### PROBLEM DETAILS
Please print every record below exactly as it appears, but leave out the pictures.

### DATA SECTION ###

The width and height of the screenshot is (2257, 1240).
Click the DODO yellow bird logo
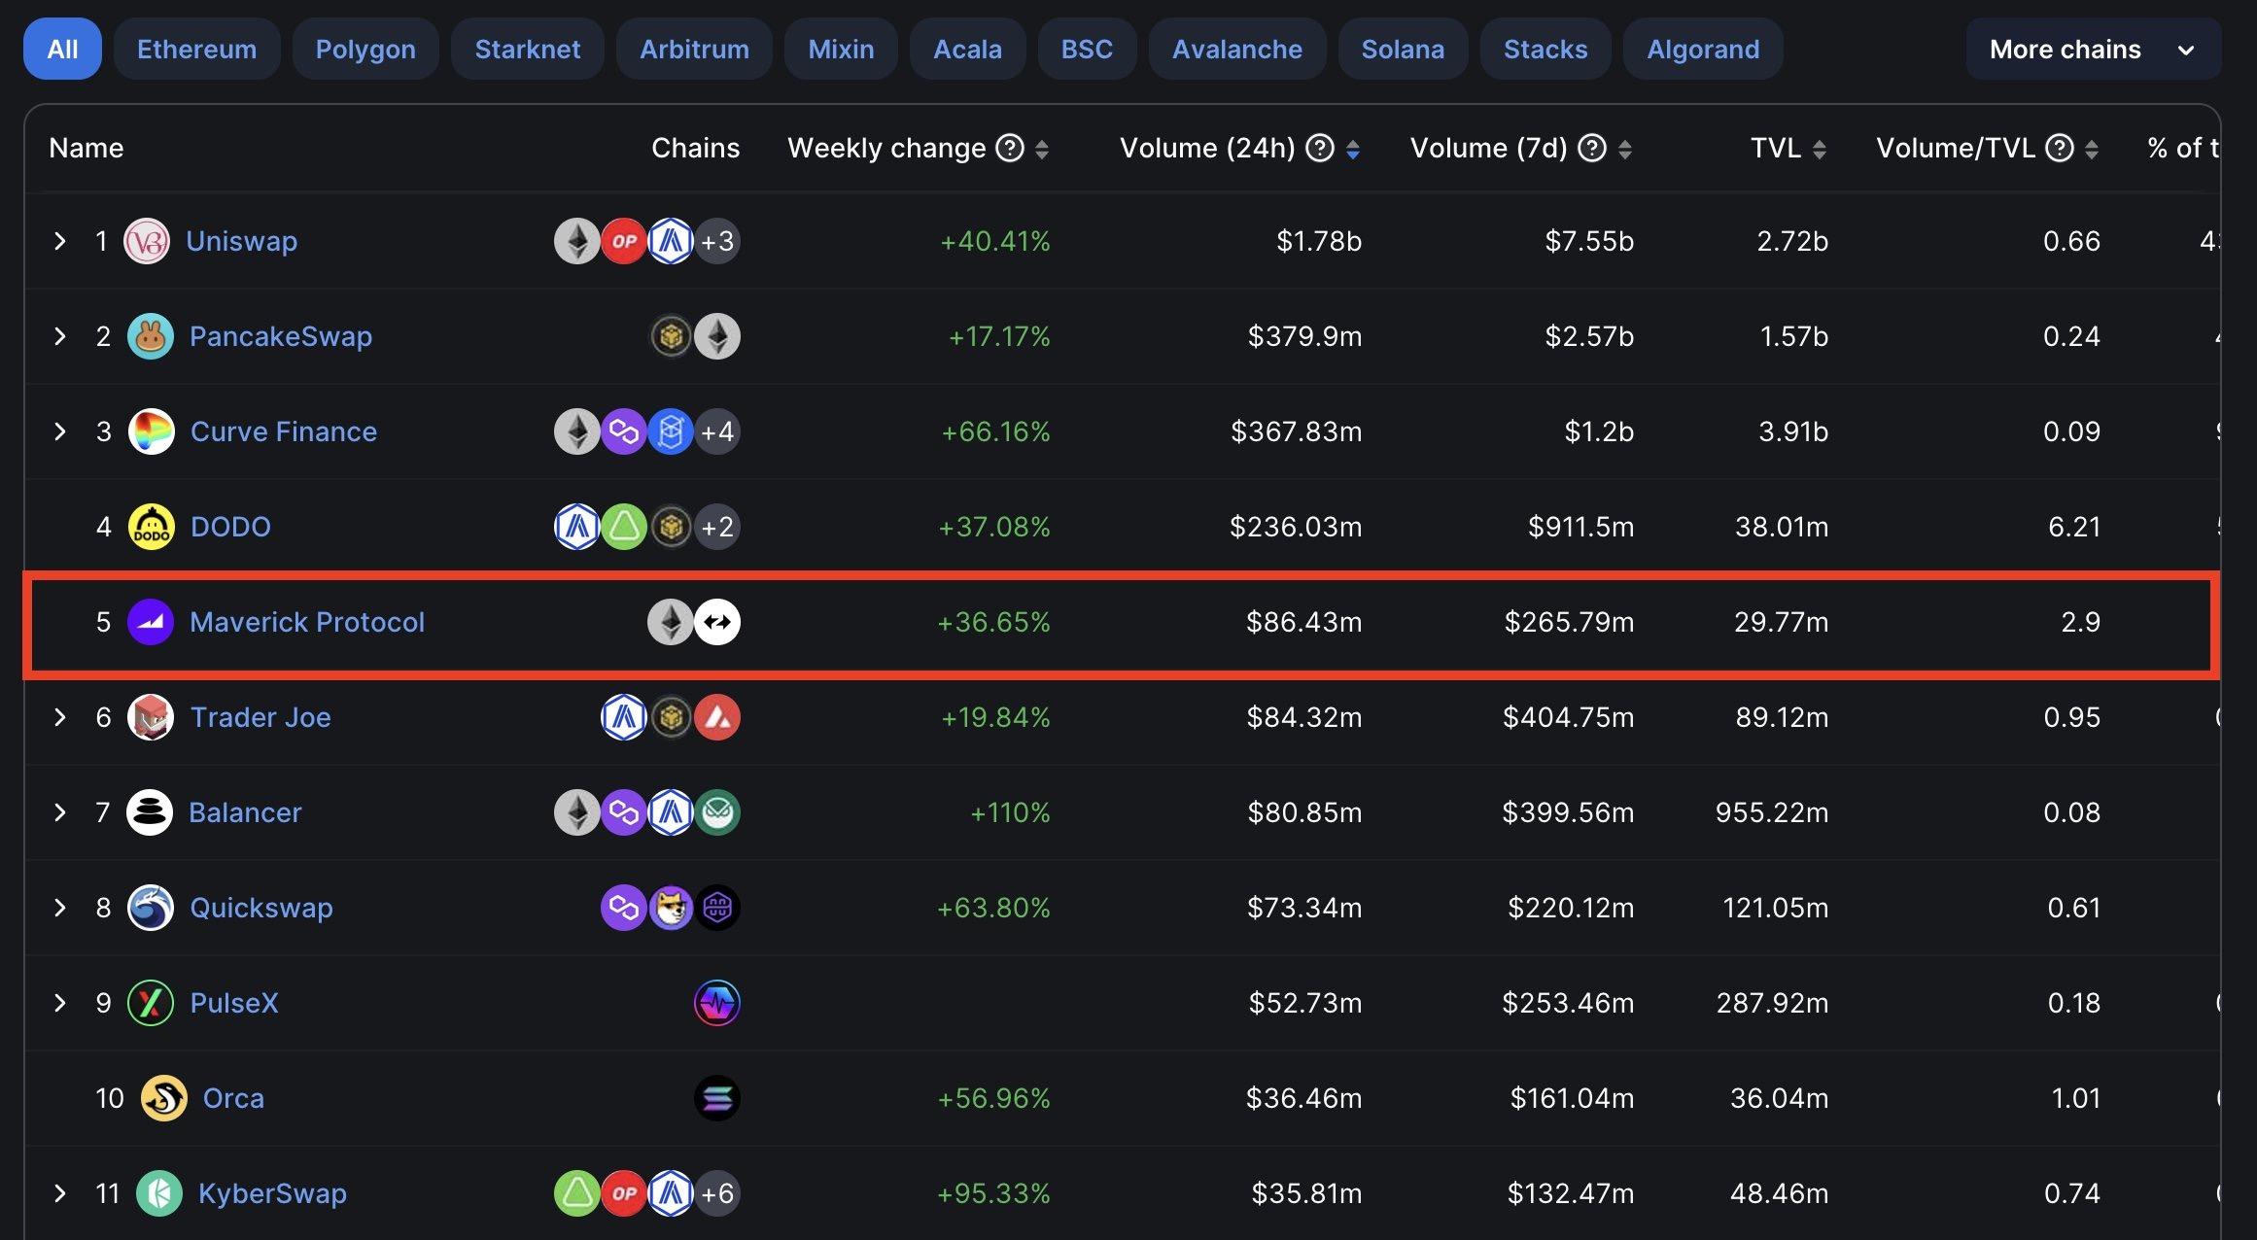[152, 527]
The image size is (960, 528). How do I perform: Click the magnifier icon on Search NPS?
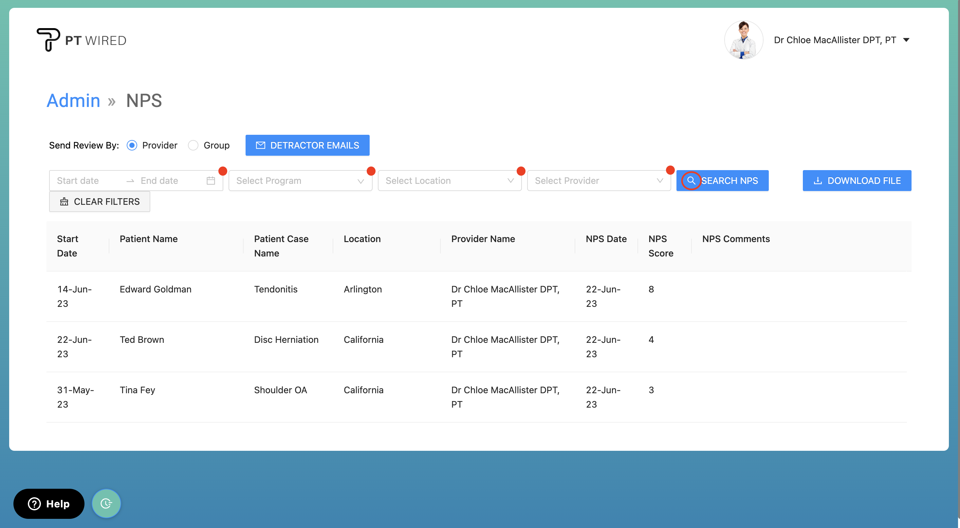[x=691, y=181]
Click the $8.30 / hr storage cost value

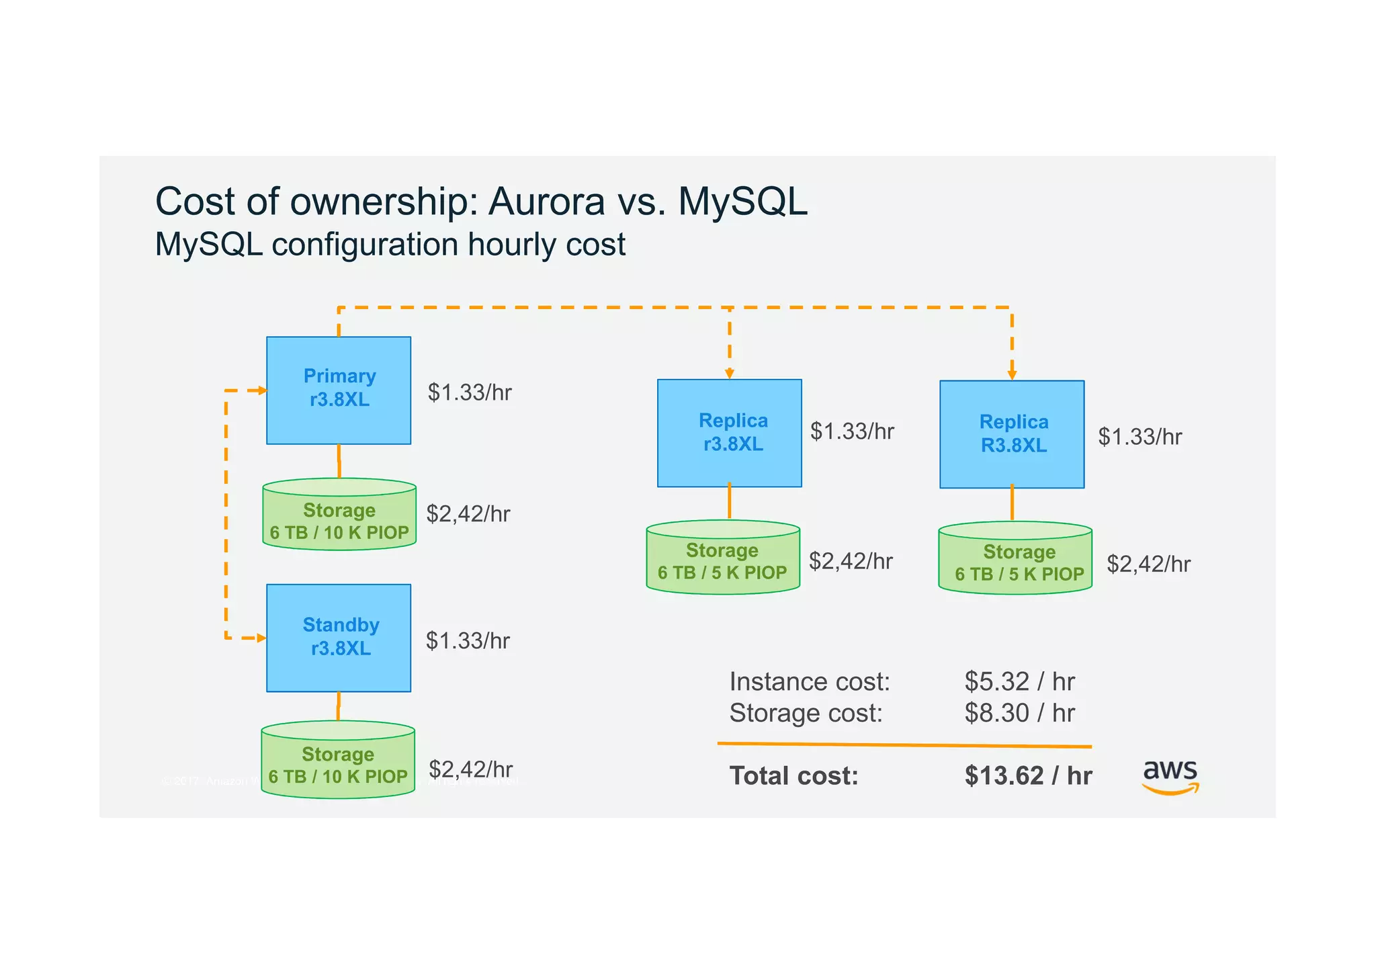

###

### SOLVED EXERCISE
The width and height of the screenshot is (2257, 1240).
Click the DODO yellow bird logo
[152, 527]
The image size is (960, 528). How do I perform: Click the magnifier icon on Search NPS?
[x=691, y=181]
Click the $8.30 / hr storage cost value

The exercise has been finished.